12. A magnetic resonance imaging (MRI) system, comprising:
a scanner comprising a magnet;
gradient coils; and
at least one processor, wherein the at least one processor is configured to perform a process including:
magnetically labelling blood flow in a target area of a subject using a velocity-selective arterial spin labeling (VSASL) technique with a cutoff velocity by performing operations including:
applying a first velocity-selective (VS) pulse sequence with the cutoff velocity to mark a leading edge of a blood bolus; and
applying a second VS pulse sequence with the cutoff velocity to mark a trailing edge of the blood bolus;
acquiring VSASL signals of the blood bolus for voxels corresponding to the target area;
for each of the voxels,
obtaining signal intensity information over a cardiac cycle by performing retroactive cardiac gating on VSASL signals corresponding to the voxel; and
determining a pulsatility index for the voxel based on the signal intensity information; and
generating a voxel-wise pulsatility index map for the target area using the pulsatility indexes of the voxels.

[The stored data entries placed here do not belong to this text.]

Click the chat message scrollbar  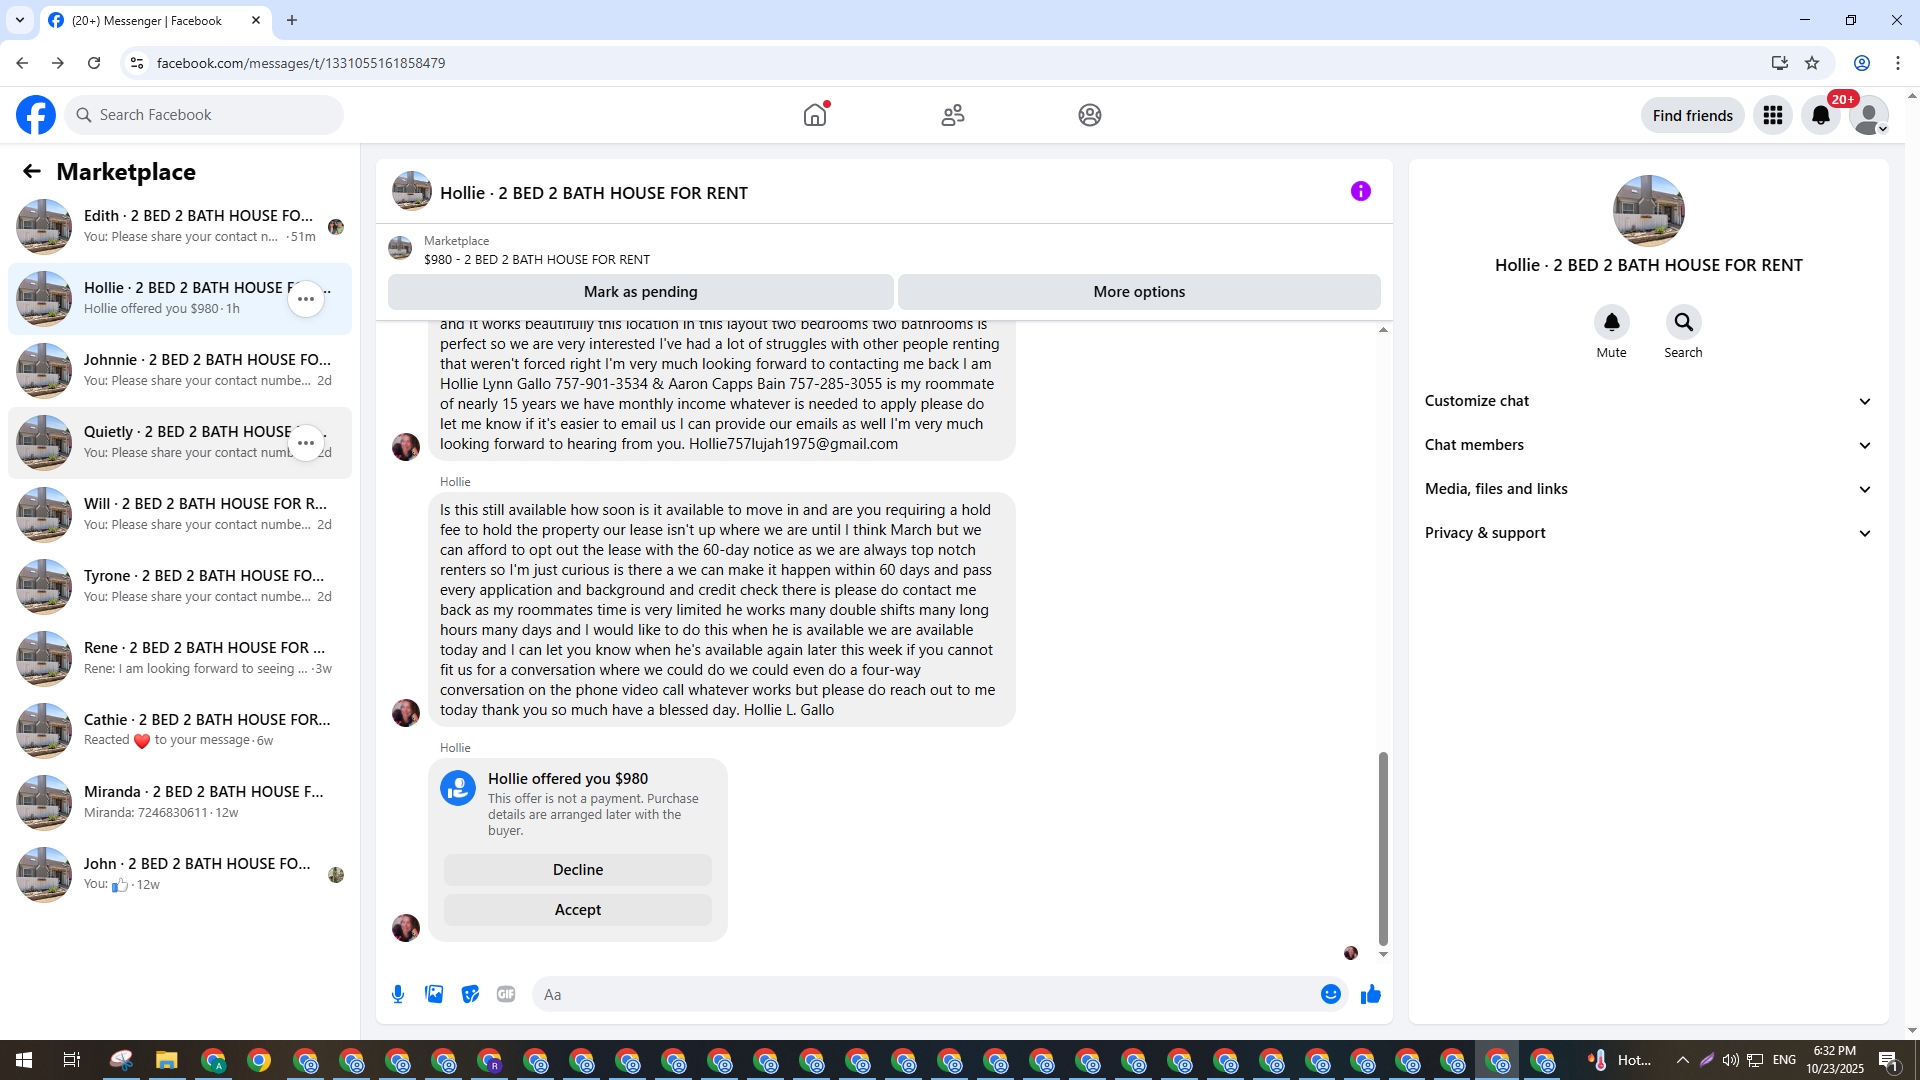pyautogui.click(x=1383, y=848)
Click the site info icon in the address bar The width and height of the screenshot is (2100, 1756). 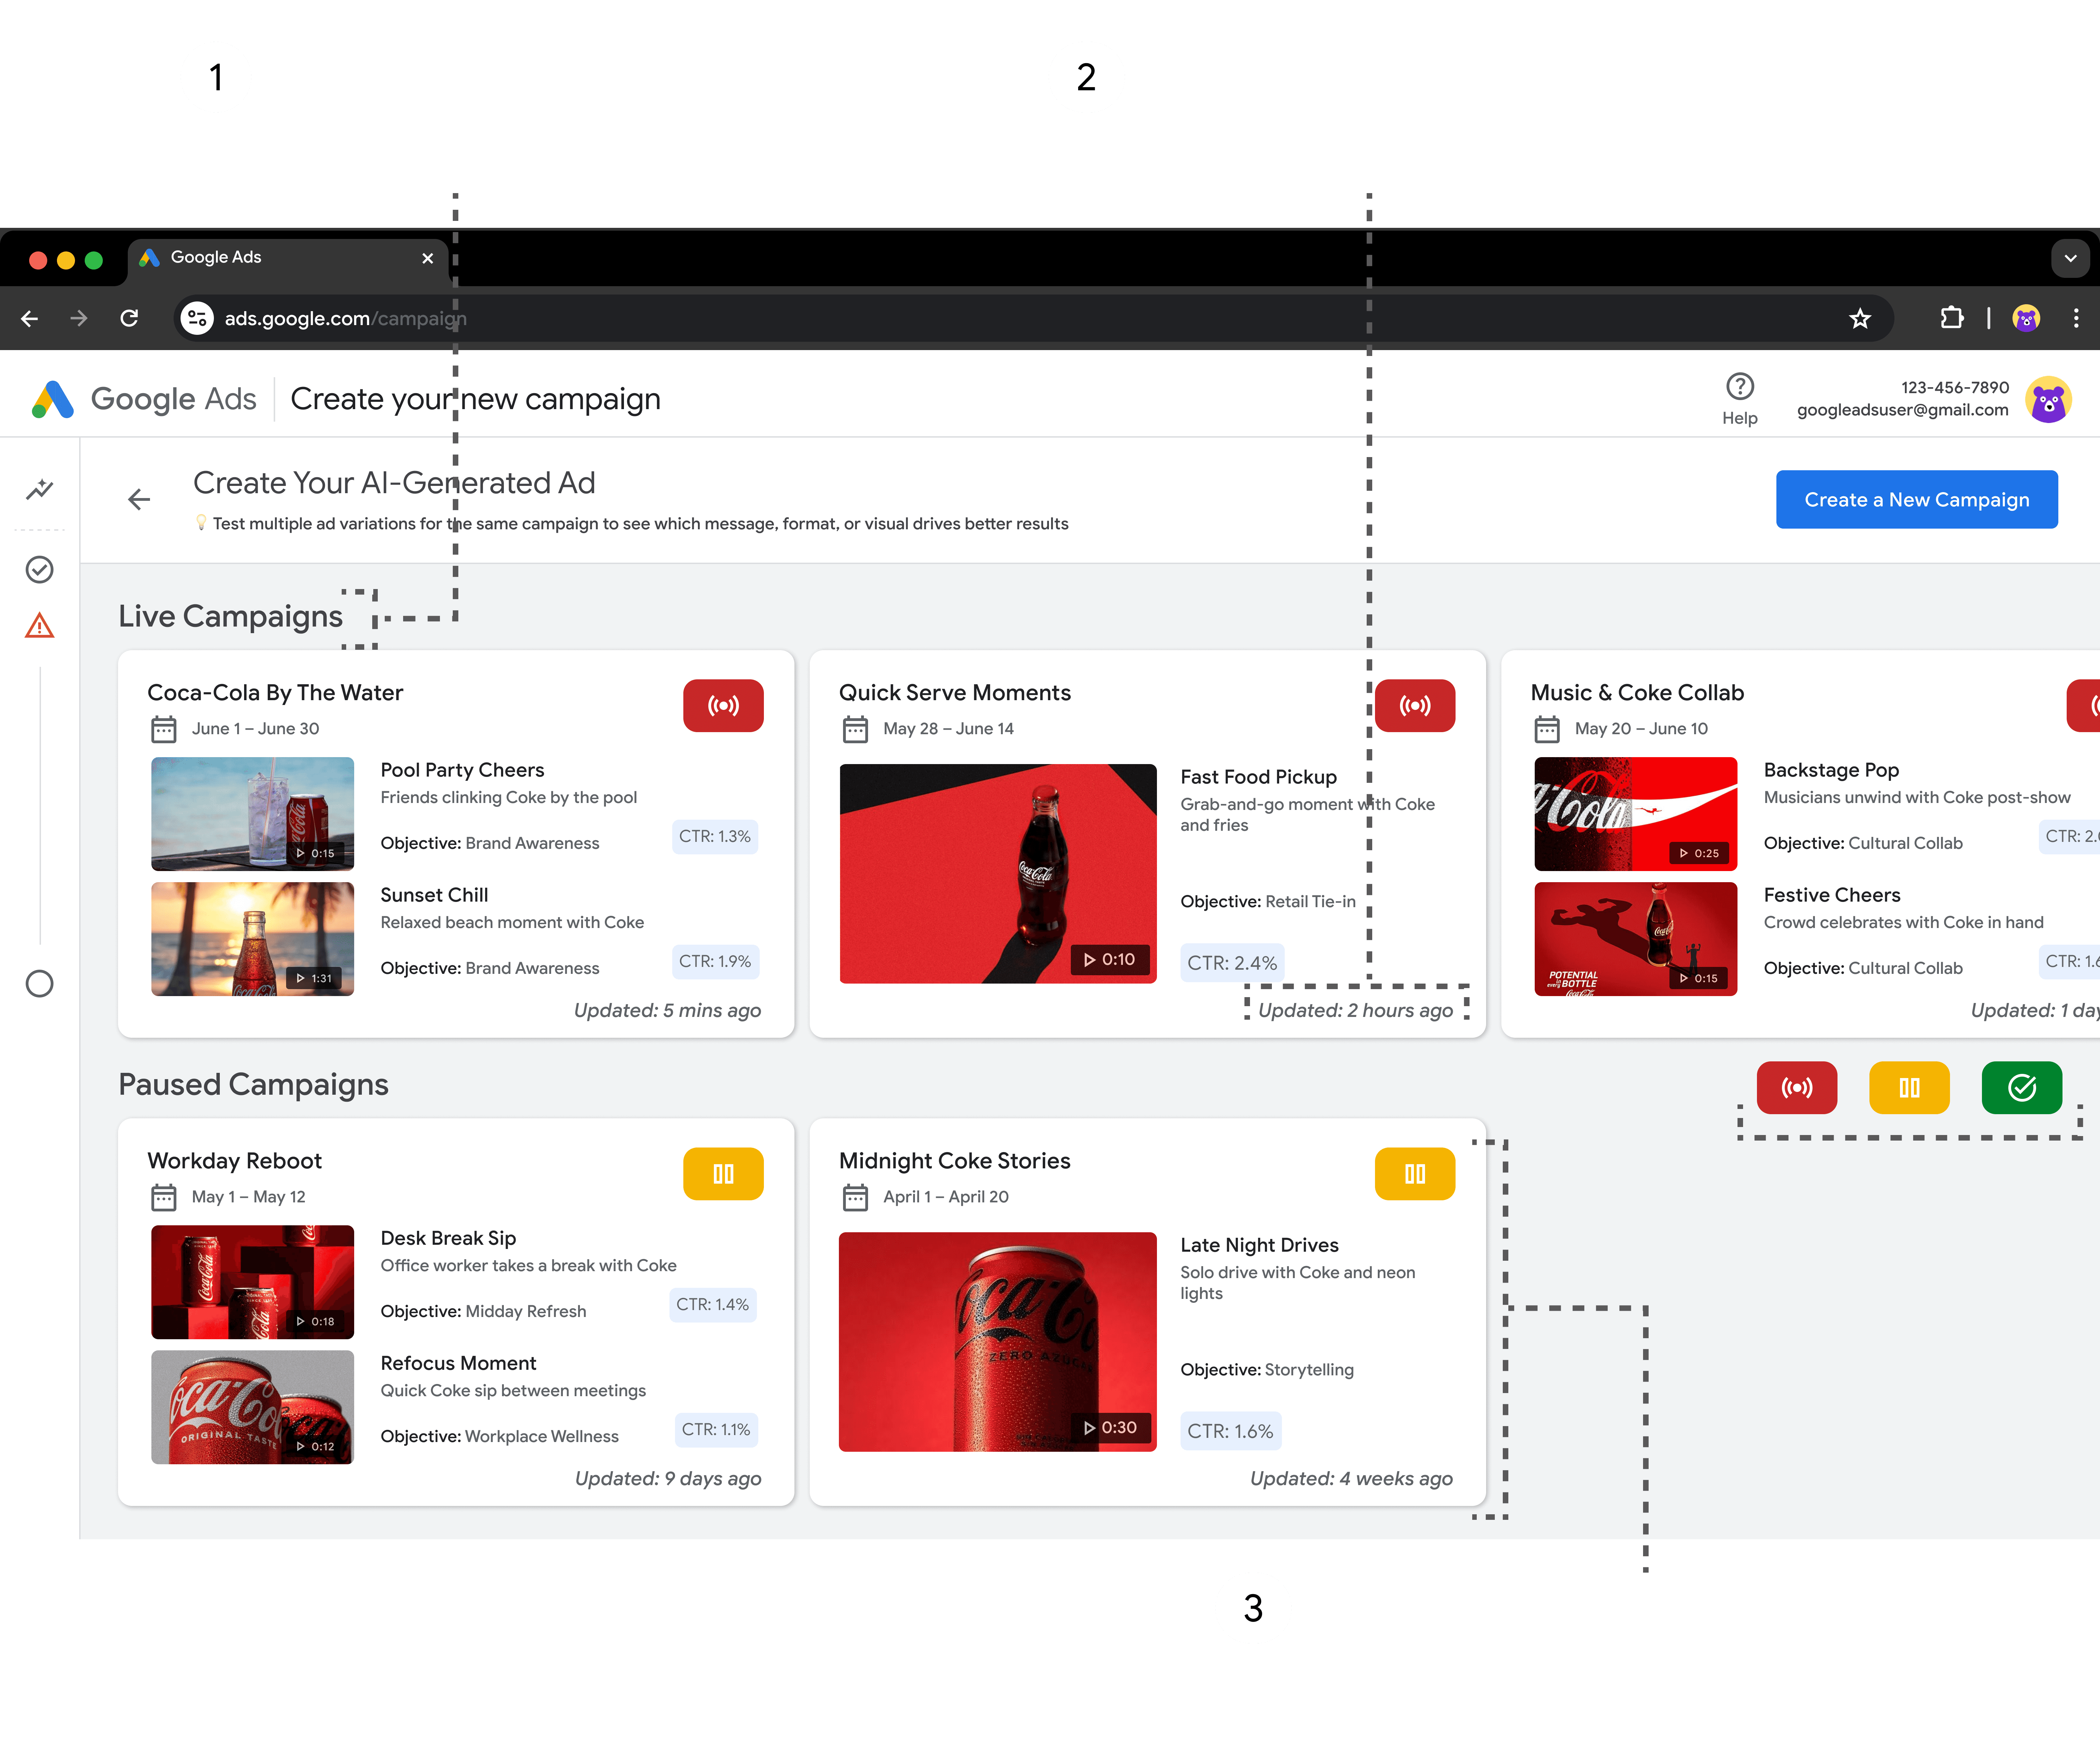click(197, 319)

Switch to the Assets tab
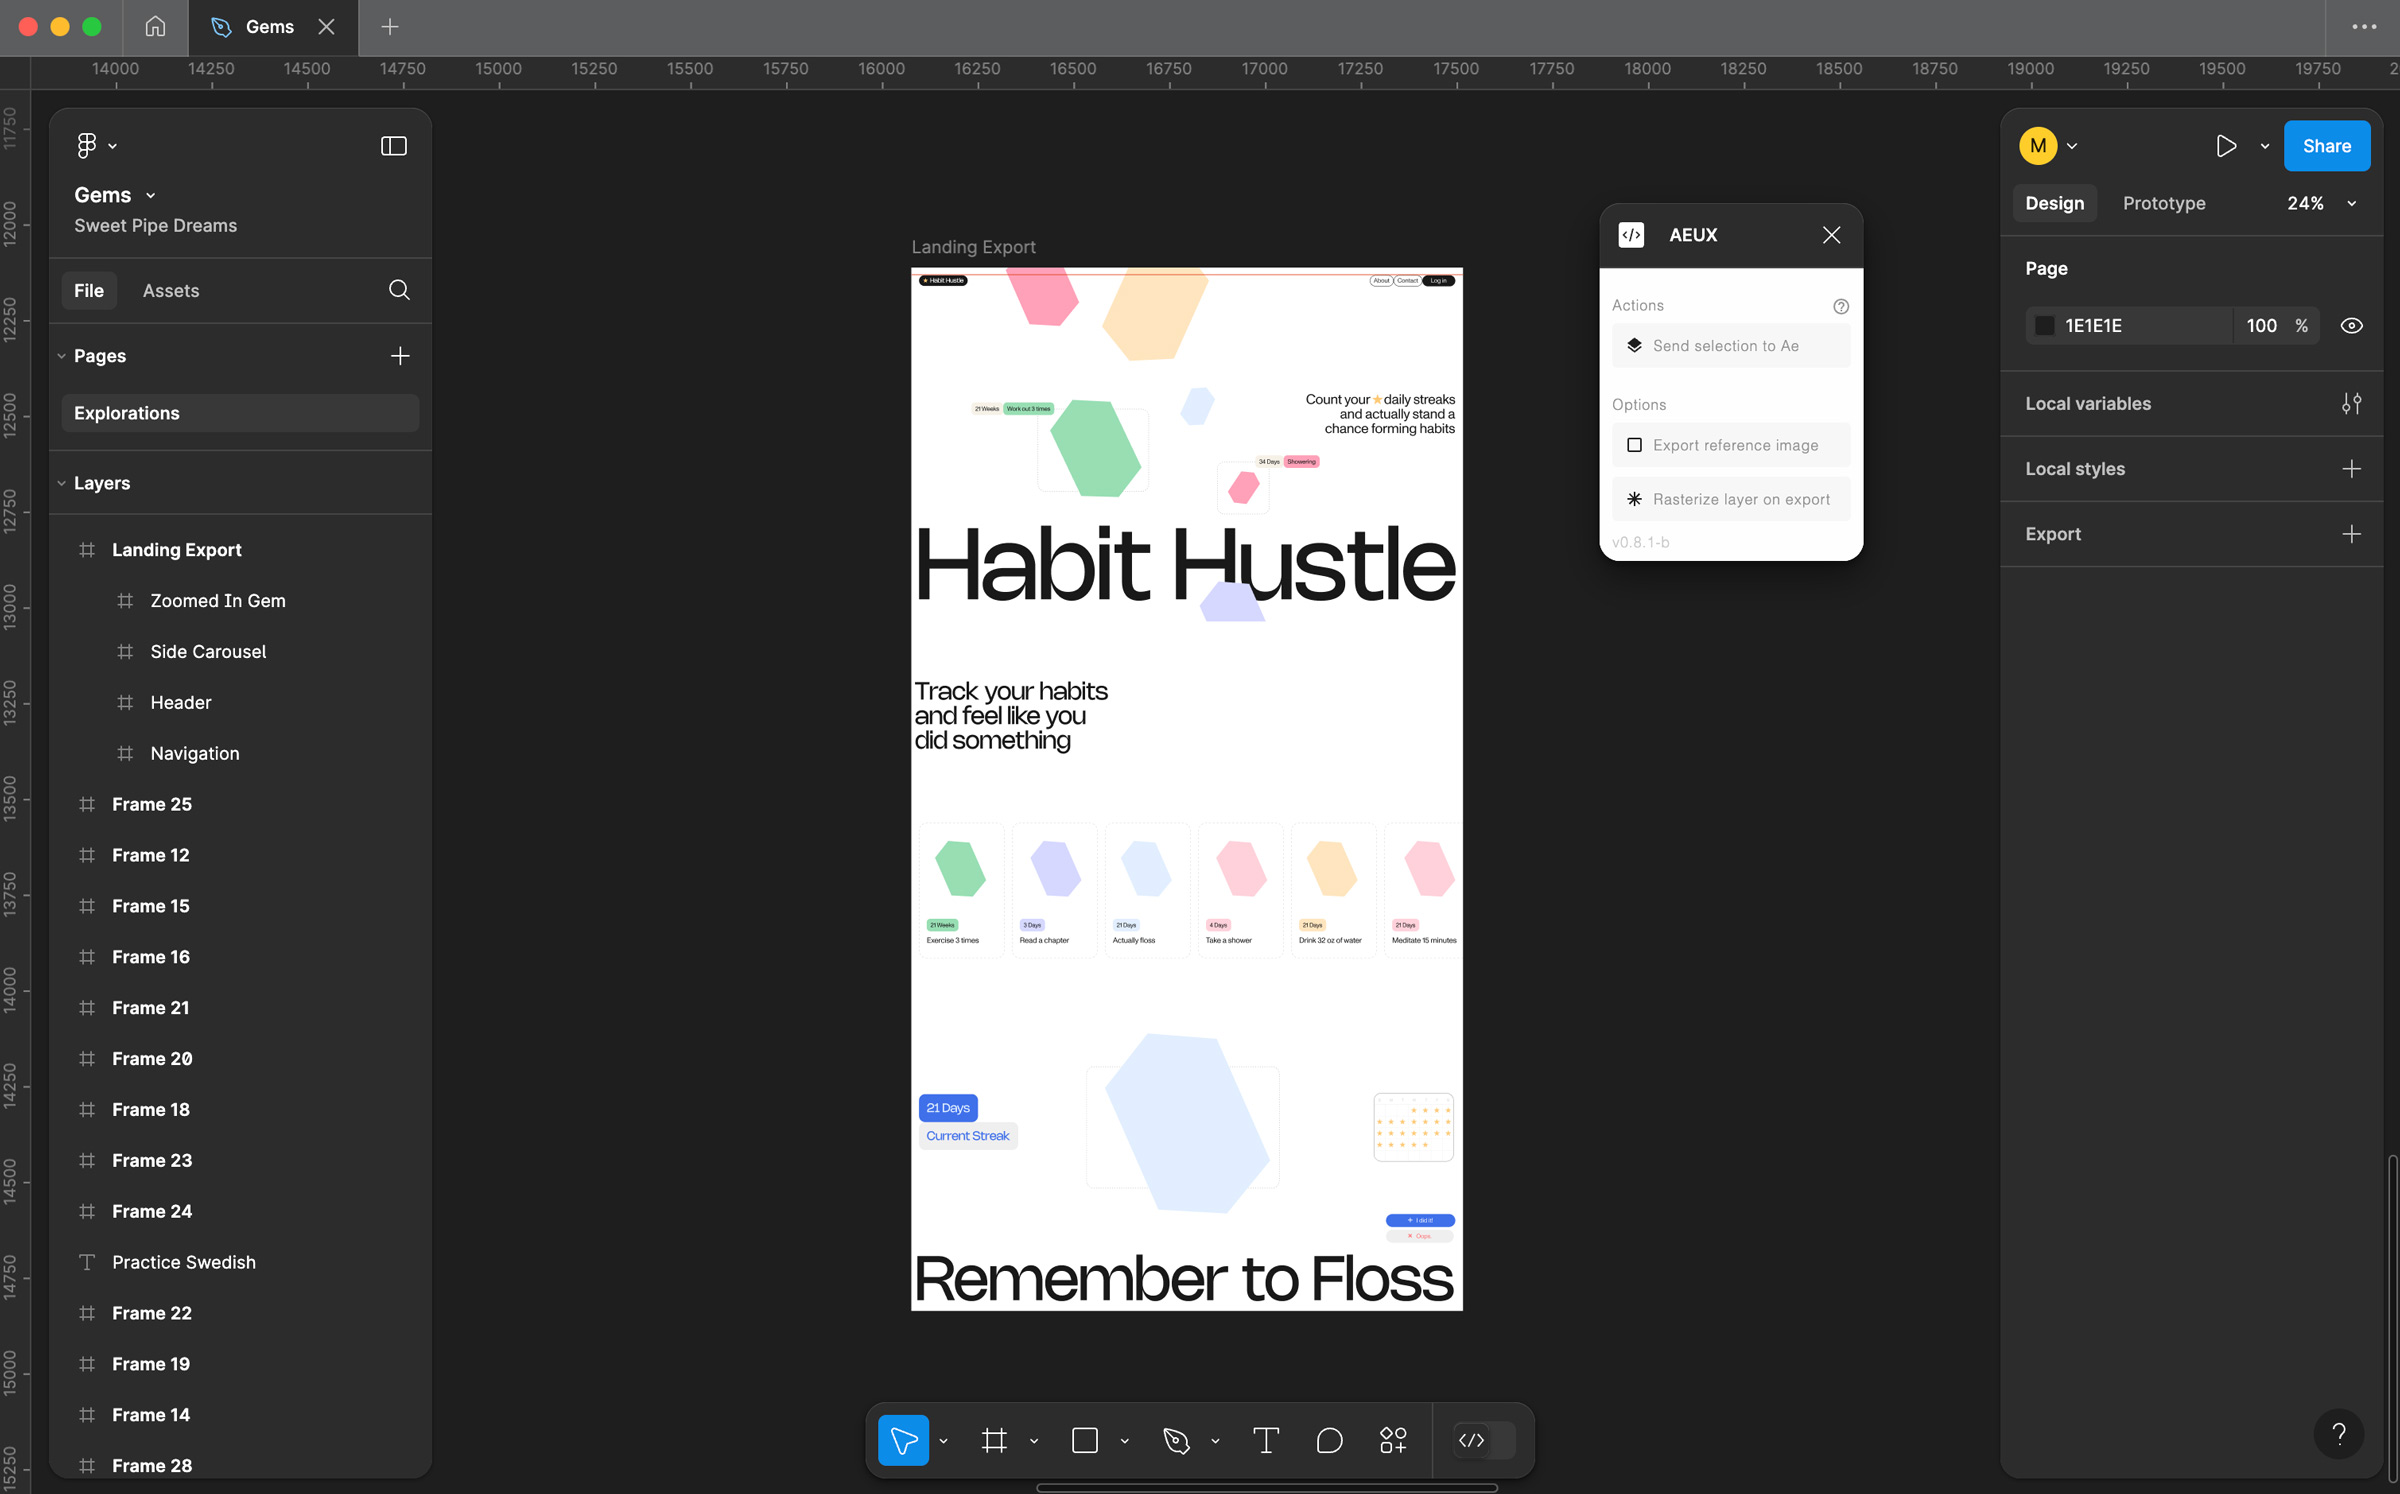pos(171,291)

13. The MRI system of claim 12, wherein a magnetic field strength of the MRI system is lower than 7 Tesla.
14. The MRI system of claim 12, wherein the application of the second VS pulse sequence is separated from the application of the first VS pulse sequence by a bolus duration.
15. The MRI system of claim 14, wherein the bolus duration relates to a cardiac period of the subject.
16. The MRI system of claim 12, wherein the cutoff velocity based on a dimension of blood vessels in the target area or a location of the target area along an arterial network of the subject.
17. The MRI system of claim 12, wherein determining the pulsatility index for the voxel based on the signal intensity information comprises:
determining a maximum signal intensity, a minimum signal intensity, and a mean signal intensity of the signal intensity information of the voxel; and
determining the pulsatility index of the voxel based on the maximum signal intensity, the minimum signal intensity, and the mean signal intensity.
18. The MRI system of claim 12, wherein the target area comprises the brain, a lung, a kidney, or the liver of the subject.
19. The MRI system of claim 12, wherein performing retroactive cardiac gating on VSASL signals corresponding to the voxel comprises: assigning a cardiac phase to each of the VSASL signals.
20. One or more computer readable media having processor-executable code, upon execution by one or more processors, causing the one or more processors to perform a process including:
magnetically labelling blood flow in a target area of a subject using a velocity-selective arterial spin labeling (VSASL) technique with a cutoff velocity by performing operations including:
applying a first velocity-selective pulse sequence with the cutoff velocity to mark a leading edge of a blood bolus; and
applying a second VS pulse sequence with the cutoff velocity to mark a trailing edge of the blood bolus;
acquiring VSASL signals of the blood bolus for voxels corresponding to the target area;
for each of the voxels,
obtaining signal intensity information over a cardiac cycle by performing retroactive cardiac gating on VSASL signals corresponding to the voxel; and
determining a pulsatility index for the voxel based on the signal intensity information; and
generating a voxel-wise pulsatility index map for the target area using the pulsatility indexes of the voxels.